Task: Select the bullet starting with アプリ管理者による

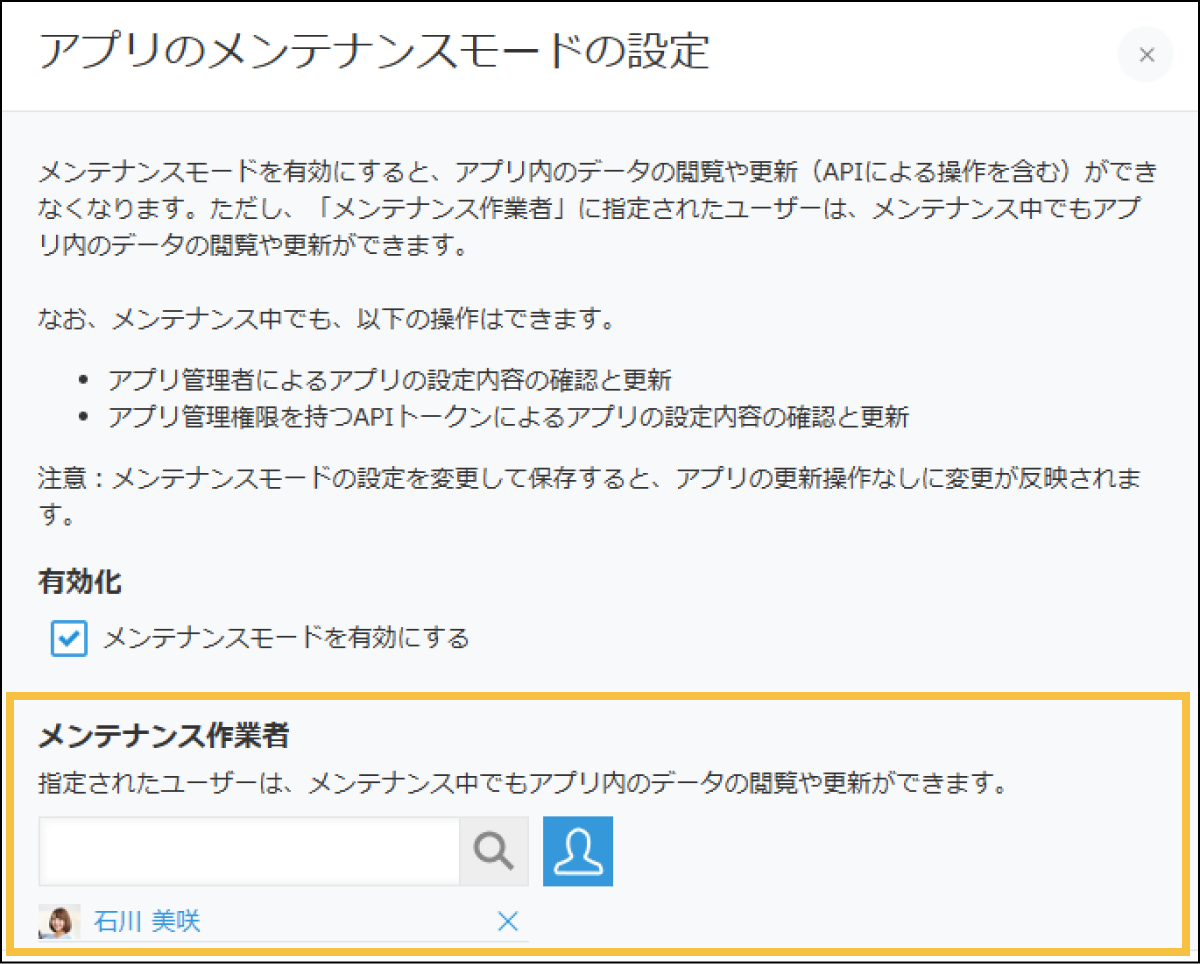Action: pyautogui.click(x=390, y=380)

- - -

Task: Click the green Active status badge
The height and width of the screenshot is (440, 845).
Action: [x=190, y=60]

- - -

■ Problem details ■
Could you render the material from the line containing "Task: Click the green Active status badge" through the line containing "Action: [x=190, y=60]", both included, as a JSON list of strings with one string per line and blank lines left out?

■ Answer below ■
[
  "Task: Click the green Active status badge",
  "The height and width of the screenshot is (440, 845).",
  "Action: [x=190, y=60]"
]